The vast majority of economists agree that minimum wage hikes create a tradeoff: lost jobs for some, but increased benefits for others. Recent research has investigated the losers in this tradeoff by examining the composition of job loss. After an increase, minority teens, welfare mothers, and other low-skilled adults are displaced from the workforce by middle-class teenagers who are lured to jobs by the higher wage.
In this paper, Florida State University economist David Macpherson identifies the beneficiaries of an increase. His findings on the 1992 New Jersey increase from $4.25 per hour to $5.05 per hour indicate that minimum wage increases do very little to help poor families. Rather, those helped by an increase tend to be young, single, and part of middle and upper income families.

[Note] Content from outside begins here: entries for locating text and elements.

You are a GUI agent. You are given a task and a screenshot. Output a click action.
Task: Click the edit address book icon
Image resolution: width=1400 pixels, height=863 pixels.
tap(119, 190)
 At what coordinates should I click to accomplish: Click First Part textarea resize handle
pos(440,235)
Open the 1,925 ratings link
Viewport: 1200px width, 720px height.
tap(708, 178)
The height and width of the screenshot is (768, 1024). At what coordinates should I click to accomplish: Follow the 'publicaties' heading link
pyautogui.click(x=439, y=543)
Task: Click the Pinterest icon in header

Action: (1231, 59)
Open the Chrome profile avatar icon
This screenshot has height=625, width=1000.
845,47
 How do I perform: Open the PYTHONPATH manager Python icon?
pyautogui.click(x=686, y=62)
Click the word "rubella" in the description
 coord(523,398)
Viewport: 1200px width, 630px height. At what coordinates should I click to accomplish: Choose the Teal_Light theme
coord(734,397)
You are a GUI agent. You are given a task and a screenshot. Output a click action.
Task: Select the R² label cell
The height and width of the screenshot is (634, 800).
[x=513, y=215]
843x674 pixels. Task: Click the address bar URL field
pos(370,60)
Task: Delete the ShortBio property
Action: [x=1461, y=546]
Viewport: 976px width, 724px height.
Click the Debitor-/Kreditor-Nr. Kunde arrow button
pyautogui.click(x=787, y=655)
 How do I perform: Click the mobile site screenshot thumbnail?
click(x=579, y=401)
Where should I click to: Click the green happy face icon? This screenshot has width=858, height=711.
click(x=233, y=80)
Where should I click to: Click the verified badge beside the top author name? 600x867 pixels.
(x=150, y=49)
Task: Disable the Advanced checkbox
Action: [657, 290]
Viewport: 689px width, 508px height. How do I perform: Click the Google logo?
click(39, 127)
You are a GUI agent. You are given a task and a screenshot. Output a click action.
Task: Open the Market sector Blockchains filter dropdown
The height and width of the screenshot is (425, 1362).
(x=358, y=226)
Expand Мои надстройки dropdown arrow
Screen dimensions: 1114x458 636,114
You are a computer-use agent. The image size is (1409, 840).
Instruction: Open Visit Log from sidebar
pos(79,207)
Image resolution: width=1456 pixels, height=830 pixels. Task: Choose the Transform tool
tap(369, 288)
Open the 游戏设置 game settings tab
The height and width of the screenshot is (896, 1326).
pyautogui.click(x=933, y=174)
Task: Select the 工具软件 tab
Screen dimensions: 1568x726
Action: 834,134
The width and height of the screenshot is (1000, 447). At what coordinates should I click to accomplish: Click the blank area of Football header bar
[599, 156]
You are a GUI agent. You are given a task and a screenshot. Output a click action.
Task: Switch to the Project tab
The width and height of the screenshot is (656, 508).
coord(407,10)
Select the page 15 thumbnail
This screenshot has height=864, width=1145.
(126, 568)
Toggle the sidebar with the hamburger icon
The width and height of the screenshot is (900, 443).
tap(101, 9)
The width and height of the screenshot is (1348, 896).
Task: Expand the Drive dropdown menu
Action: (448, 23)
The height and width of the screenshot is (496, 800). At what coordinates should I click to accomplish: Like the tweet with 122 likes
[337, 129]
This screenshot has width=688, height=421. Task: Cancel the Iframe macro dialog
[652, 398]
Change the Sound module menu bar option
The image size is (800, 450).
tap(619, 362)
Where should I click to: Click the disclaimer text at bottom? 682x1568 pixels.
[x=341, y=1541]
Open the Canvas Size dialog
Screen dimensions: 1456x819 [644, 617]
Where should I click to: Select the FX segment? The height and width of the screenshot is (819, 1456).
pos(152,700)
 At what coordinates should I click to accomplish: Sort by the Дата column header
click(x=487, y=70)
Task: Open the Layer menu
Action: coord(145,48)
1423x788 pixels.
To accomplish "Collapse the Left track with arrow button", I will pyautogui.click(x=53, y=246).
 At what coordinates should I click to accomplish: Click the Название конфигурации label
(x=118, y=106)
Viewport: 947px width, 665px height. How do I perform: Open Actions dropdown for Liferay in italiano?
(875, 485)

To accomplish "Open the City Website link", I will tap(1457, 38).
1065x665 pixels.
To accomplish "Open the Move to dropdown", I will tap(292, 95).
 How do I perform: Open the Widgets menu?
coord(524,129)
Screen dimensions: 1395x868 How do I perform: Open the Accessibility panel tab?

Macpherson’s thesis — examined by means of the federal government’s 1991 and 1992 Current Population Survey (CPS) Outgoing Rotation Group (ORG) files — is that New Jersey’s minimum wage increase provided little benefit to those it was most intended to help. He finds that the annual family income of minimum wage workers increased by an average of just one percent following the increase. Moreover, fewer than 10% of those who benefited from the raise were in families making less than $10,000 a year. A full 70% were in families making more than $20,000 a year.
By documenting New Jersey’s failure to help the poor through raising its minimum wage, Macpherson demonstrates the wage’s inadequacy as a tool of income redistribution (a point stressed by Bill Clinton in his 1992 presidential campaign). Increased minimum wages dissolve work opportunities for the poor and least-skilled while infusing small, almost insignificant, sums into wealthier families — in New Jersey’s case, the average beneficiary of an increase lived in a family with an annual income of $38,873. Even the 10% of beneficiaries whose family incomes were below $10,000 saw their total family income increase by only 6.9% on average, or $337.
The majority of those on the positive side of the minimum wage tradeoff were young, single, and well above any government poverty threshold. Almost half the beneficiaries in New Jersey were younger than 25; 23.6% were between the ages of 16 and 19, and 20.6% were between 20 and 24. A full 55.9% had never been married. The average family with a minimum wage worker who benefited from the increase had an annual income of almost $40,000. Even the age group which the increase benefited most — those aged 25-34 — only saw a $482, or 1.6%, increase in family income.
Economic research has long shown that the poor and least skilled are often forced out of the workforce by a minimum wage increase. The new evidence presented on the following pages demonstrates that even those who benefit from an increase see very limited income growth.